**Dataset content:**
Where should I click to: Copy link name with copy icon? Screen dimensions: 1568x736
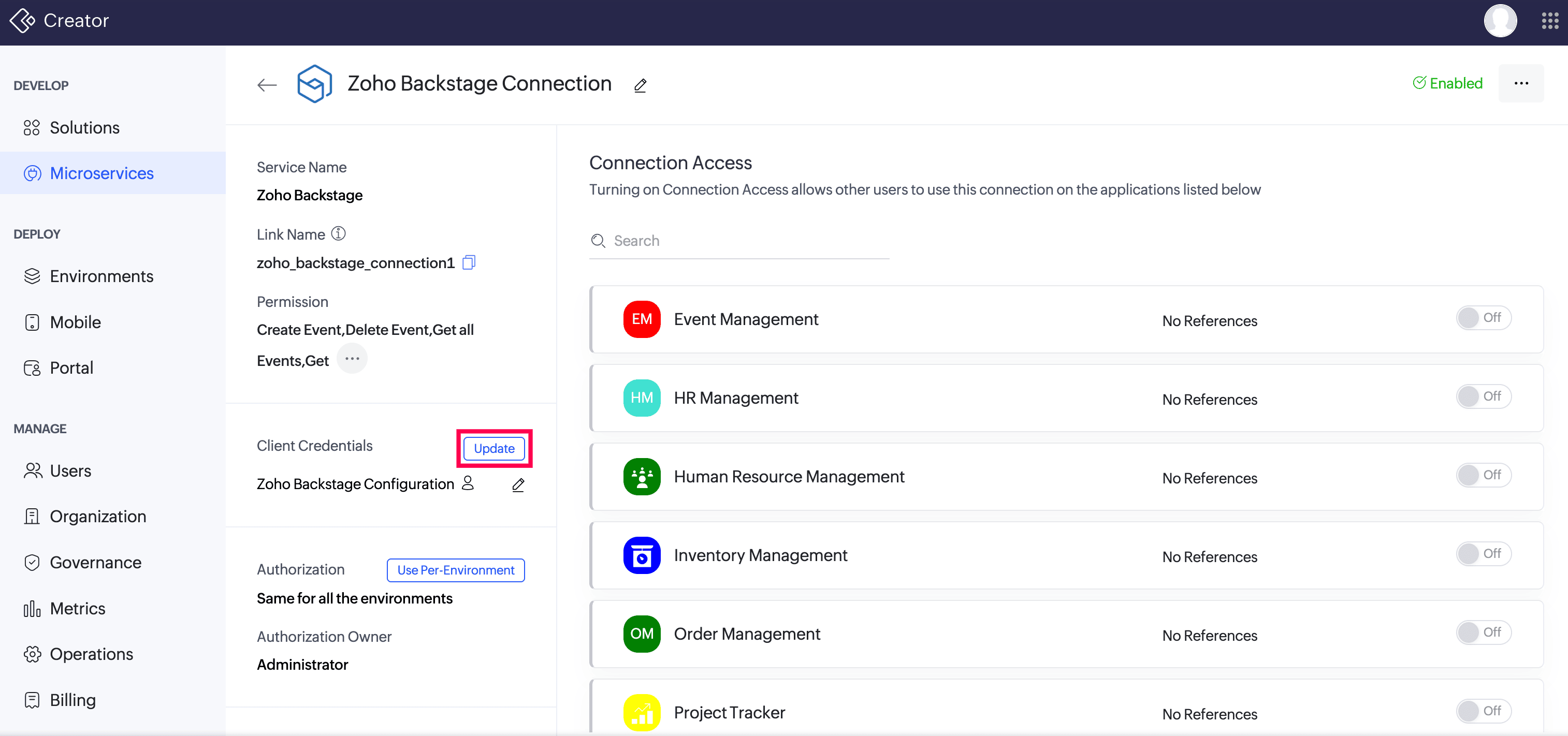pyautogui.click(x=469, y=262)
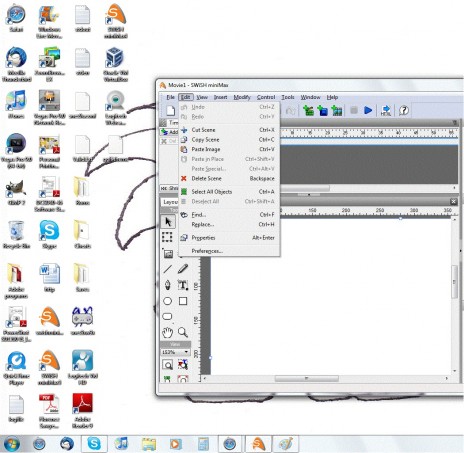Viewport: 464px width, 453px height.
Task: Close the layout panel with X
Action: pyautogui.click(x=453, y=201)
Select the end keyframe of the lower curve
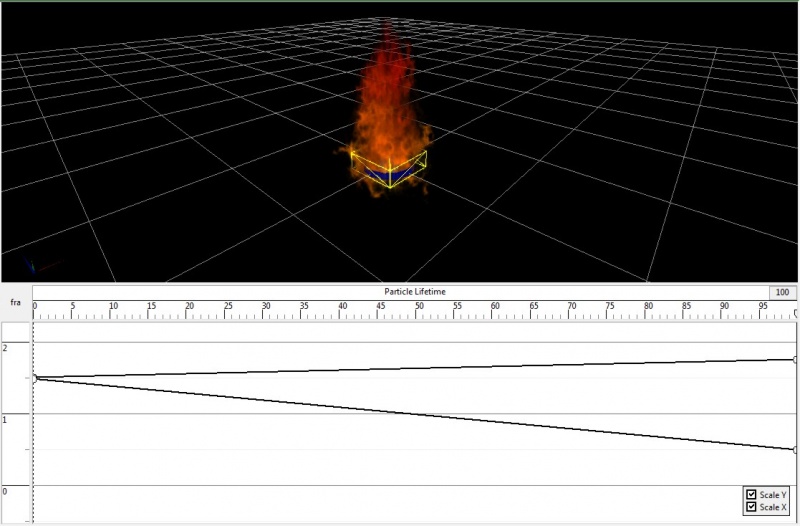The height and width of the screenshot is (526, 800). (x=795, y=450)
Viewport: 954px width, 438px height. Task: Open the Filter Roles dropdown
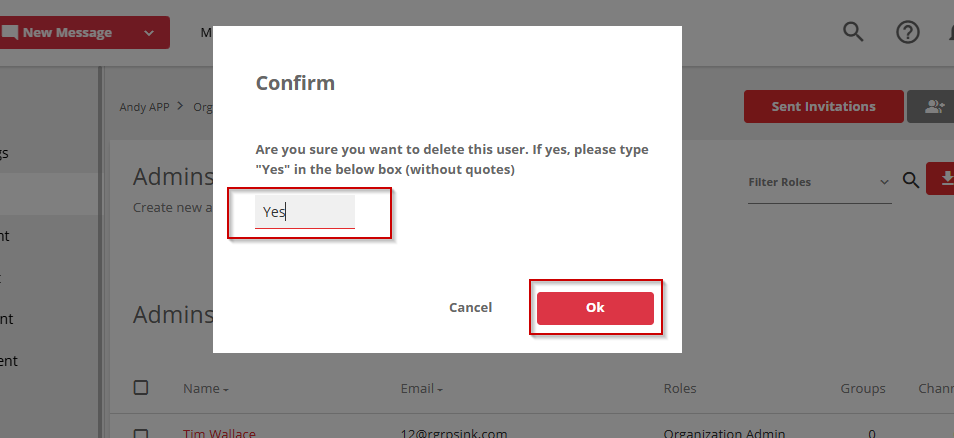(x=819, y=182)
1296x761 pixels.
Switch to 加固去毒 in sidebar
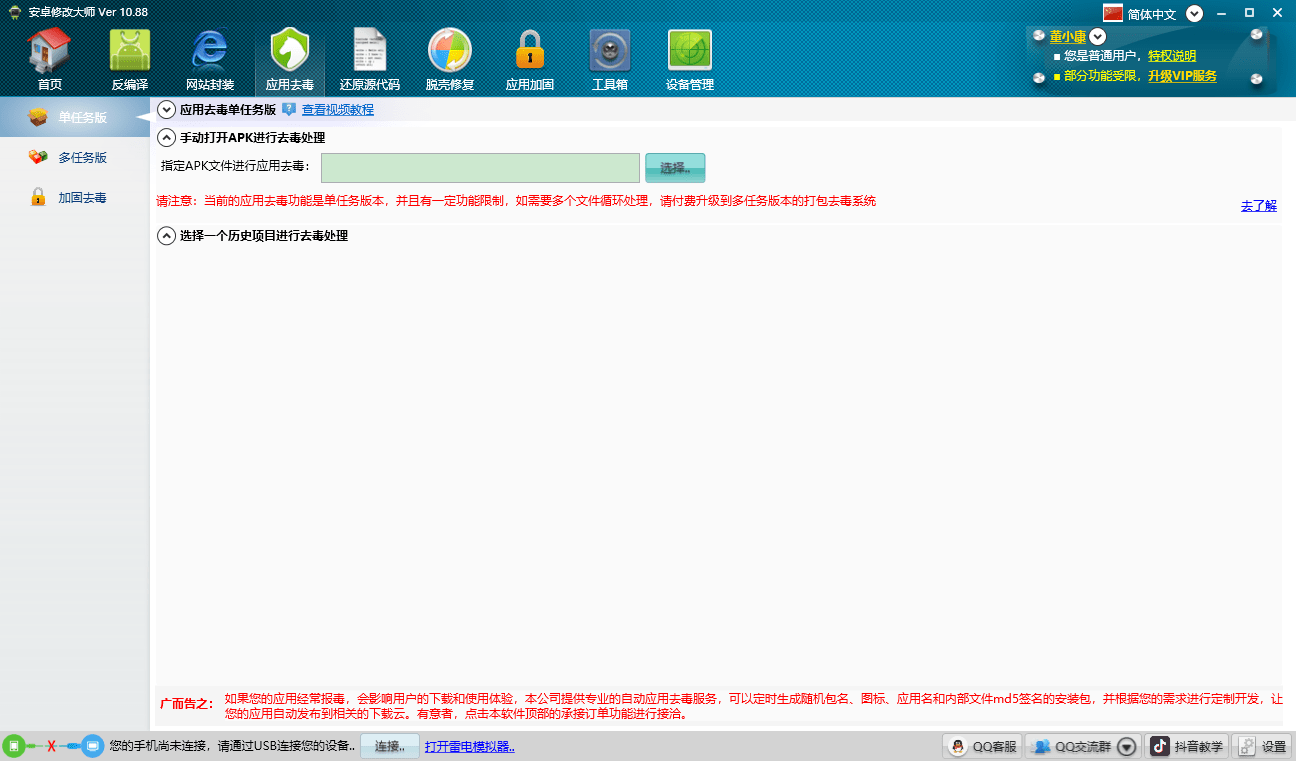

**Objective:** Please rewrite all the items above as a numbered list with no blank lines, leaving out the pictures.

**Reply to the task:**
1. Where should I click to: Copy link name with copy icon? Screen dimensions: 1568x736
2. pyautogui.click(x=469, y=262)
3. Viewport: 464px width, 453px height.
4. Task: Close the layout panel with X
5. Action: pyautogui.click(x=453, y=201)
6. Select the end keyframe of the lower curve
7. The height and width of the screenshot is (526, 800). (x=795, y=450)
8. Viewport: 954px width, 438px height. Task: Open the Filter Roles dropdown
9. (x=819, y=182)
10. 1296x761 pixels.
11. Switch to 加固去毒 in sidebar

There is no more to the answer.